The story of Joseph and his brothers is, in many ways, a story about the limits of human imagination. The brothers could not recognize Joseph because they could not imagine that he could be standing before them as the viceroy of Egypt. Their search space was too narrow. Chanukah, too, is a story about expanding the search space. The Greeks defiled the Holy Temple (Beit HaMikdash) and when the Maccabees recaptured it, they found only a single cruse of pure oil, enough to last for one day. They lit the menorah anyway, and the oil burned for eight days, until new oil could be prepared. This is the miracle of Chanukah.
But the miracle of the oil is only half the story. The real miracle, as our Sages teach us, is that the Jewish people were able to see the Hand of G-d not only in the supernatural, but also in the natural. The military victory over the Greeks was, on the surface, a natural event. A small band of fighters who knew how to use the local hilly topography defeated a mighty empire. But after the miracle of the oil, the Jewish people were able to expand their search space. They were able to see that the military victory, too, was a miracle. They were able to recognize G-d’s Hand in places they had never thought to look before.

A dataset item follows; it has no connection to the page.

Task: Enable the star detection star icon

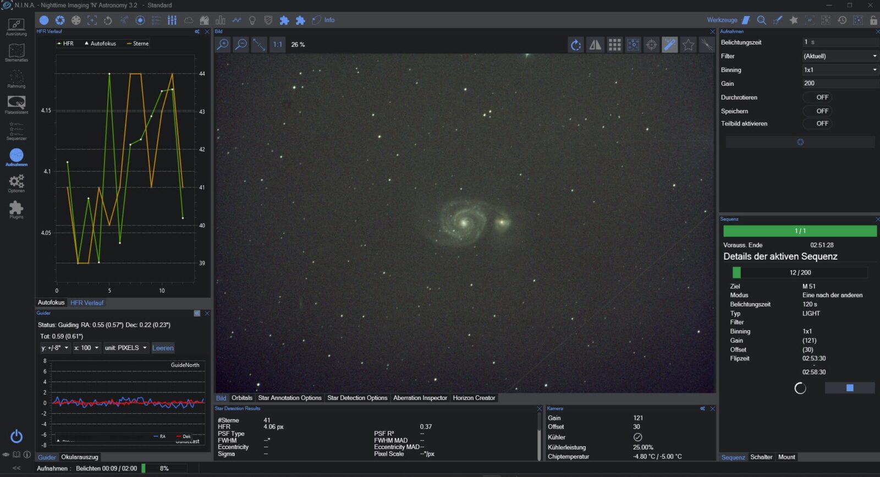Action: pyautogui.click(x=688, y=45)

This is the challenge of Chanukah, and of Jewish life in general. We are called upon to expand our search space, to be open to the possibility of miracles, to recognize the Divine in the everyday. Just as the air defense system must be constantly updated to recognize new threats, so too must we constantly update our spiritual search space to recognize new opportunities for holiness, new manifestations of G-d’s presence in our lives.
Let’s return to Joseph and his brothers one last time. When Joseph finally reveals himself, the brothers are stunned into silence. Their search space has been shattered. The impossible has become possible. In that moment, they are forced to confront a new reality, one that they could never have imagined. So too, in our own lives, we are often confronted with situations that lie outside our search space. We encounter challenges, opportunities, and miracles that we never expected. The question is: Will we recognize them? Will we be open to the possibility that G-d is present, even when we least expect it? Will we have the courage to recognize the truth, even when it takes us by surprise?

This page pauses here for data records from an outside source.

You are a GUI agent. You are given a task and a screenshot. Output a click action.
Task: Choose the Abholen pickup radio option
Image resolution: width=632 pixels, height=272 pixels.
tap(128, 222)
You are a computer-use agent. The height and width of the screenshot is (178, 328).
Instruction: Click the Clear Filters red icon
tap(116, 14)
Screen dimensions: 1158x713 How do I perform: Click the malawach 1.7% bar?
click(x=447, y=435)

Shabbat Shalom and Chanukah Sameach.
Ari Sacher, Moreshet, 5786
Please daven for a Refu’a Shelema for Rachel bat Malka, Iris bat Chana, Shlomo ben Esther, Sheindel Devora bat Rina, Esther Sharon bat Chana Raizel, Meir ben Drora, and Hodayah Emunah bat Shoshana Rachel.
[1] I’m just terrible with names.
[2] Rabbi Shlomo Yitzchaki, known by his acronym “Rashi,” was the most eminent of the medieval commentators. He lived in northern France in the 11th century.
[3] Rabbi Shmuel ben Meir, known by his acronym “Rashbam”, was the grandson of Rashi, and lived in France in the twelfth century.
[4] Rabbi Hirsch lived in Frankfurt am Main in the 19th century.